공통평가기준은 EU 사이버 보안법 및 새로운 EU 사이버 보안 인증 제도와의 긴밀한 연계를 포함하여 현대 사이버 보안 및 디지털 신뢰 프레임워크의 요구 사항을 충족하기 위해 지속적으로 발전하고 있습니다. 이러한 발전은 인증된 제품에 대한 지속적인 보증, 취약성 관리, 수명주기 보안을 강조합니다.

이러한 발전의 일환으로 Entrust Signature Activation Module 1.1.1은 ALC_FLR.2(결함 수정) 및 AVA_VAN.5(고급 취약성 분석)가 추가되어 공통평가기준 EAL4+ 인증을 획득했으며, PP EN 419 241-2를 충족한다고 주장합니다.

이 인증은 SAM의 설계, 테스트, 지속적인 보안 유지 관리에 대한 높은 수준의 보증을 제공하여 eIDAS를 포함한 유럽 사이버 보안 및 디지털 신뢰 규정 준수를 지원합니다. 이러한 보강은 Entrust의 성숙한 취약성 관리 프로세스와 고도화된 공격 시나리오를 식별, 해결, 방어하는 능력을 입증합니다.

Entrust nShield HSM은 공통평가기준 하의 엄격한 EN 419 221-5 보호 프로필에 따라 테스트 및 인증된 안전한 신뢰 루트를 제공하여 조직이 규정을 준수하고 암호화 운영에 대한 확신을 강화하도록 도와줍니다.

Entrust Solo XC, Connect XC, nShield 5c, nShield 5s 모델은 키 생성, 암호화, 서명에 대한 변조 방지 보호 기능을 제공합니다. 이 모델들은 다양한 폼 팩터와 서비스형으로 제공되므로 다양한 배포 요구 사항을 지원합니다.
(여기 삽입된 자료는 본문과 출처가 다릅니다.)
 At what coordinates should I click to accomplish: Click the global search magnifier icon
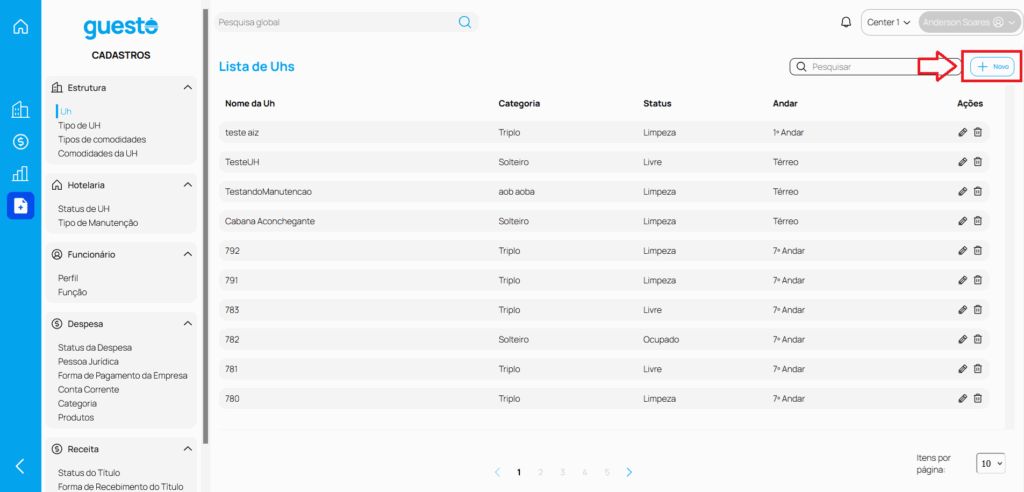(465, 22)
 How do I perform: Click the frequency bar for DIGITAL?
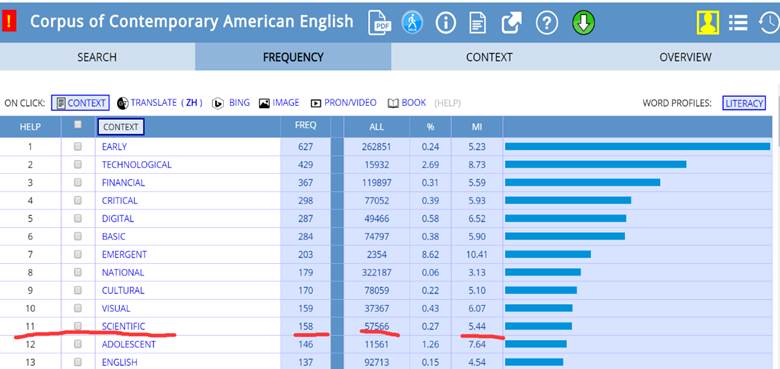(565, 218)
원격 서명 서비스를 배포하는 조직의 경우 Entrust는 현재 EAL4+ 인증을 획득한 서명 활성화 모듈 1.1.1을 제공합니다. 이 모듈을 Entrust HSM과 함께 사용하면 eIDAS 규격을 준수하는 공인 서명 생성 장치가 마련되므로 규제 산업 전반에서 신뢰할 수 있는 표준 기반 전자 서명 및 씰을 사용할 수 있습니다.